Task details:
Filter these entries so that only lines with the word "agent" remain.
--- Dataset records ---
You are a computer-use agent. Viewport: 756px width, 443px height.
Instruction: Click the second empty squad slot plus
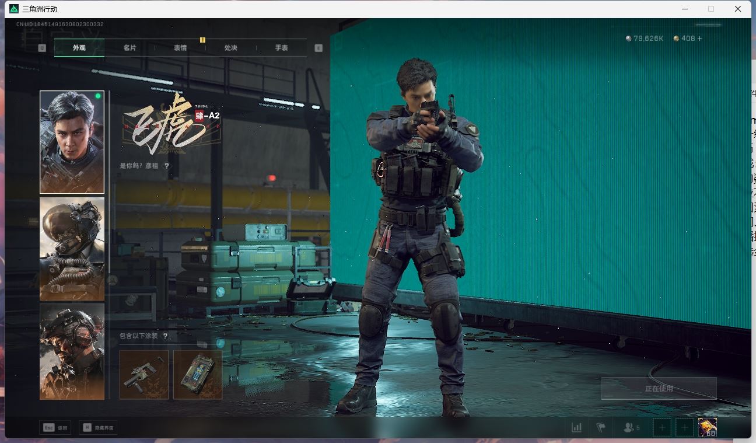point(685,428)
---
--- Dataset records ---
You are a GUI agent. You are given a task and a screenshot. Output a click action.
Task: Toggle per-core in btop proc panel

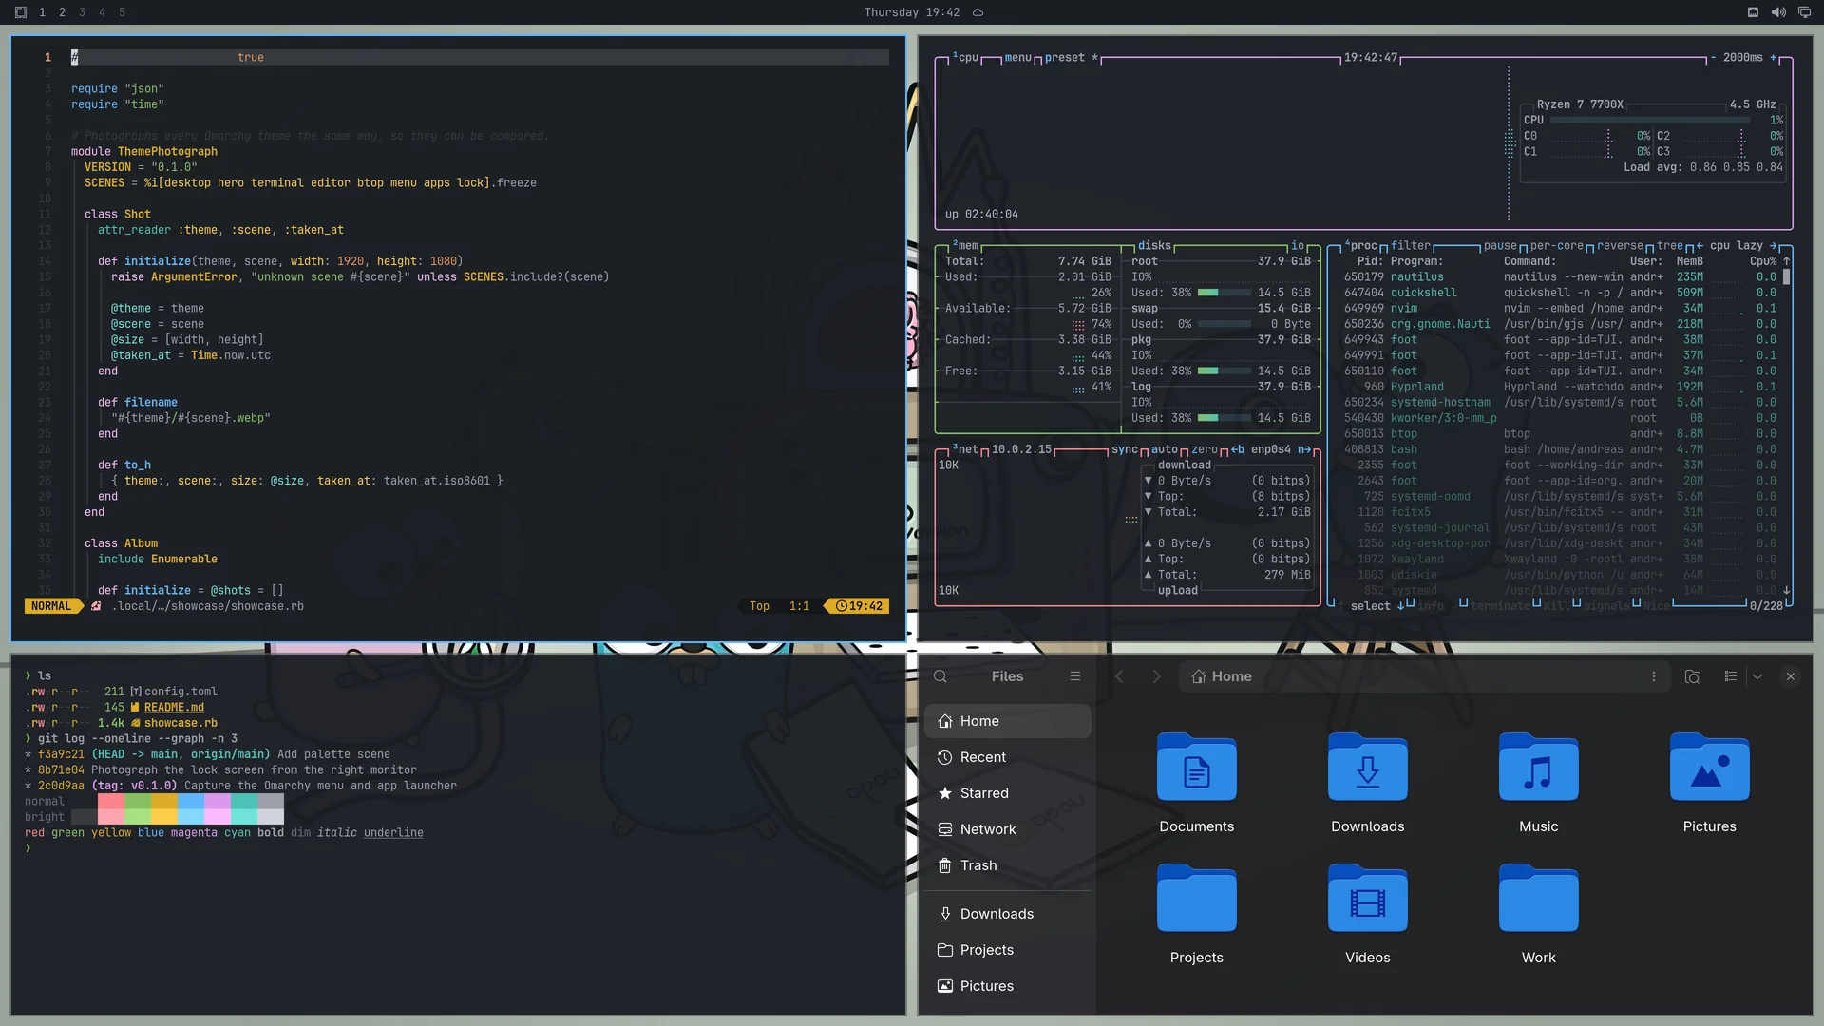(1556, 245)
---
Output:
You are a computer-use agent. Viewport: 756px width, 443px height.
You are a GUI agent. You are given a task and a screenshot. Output a click action.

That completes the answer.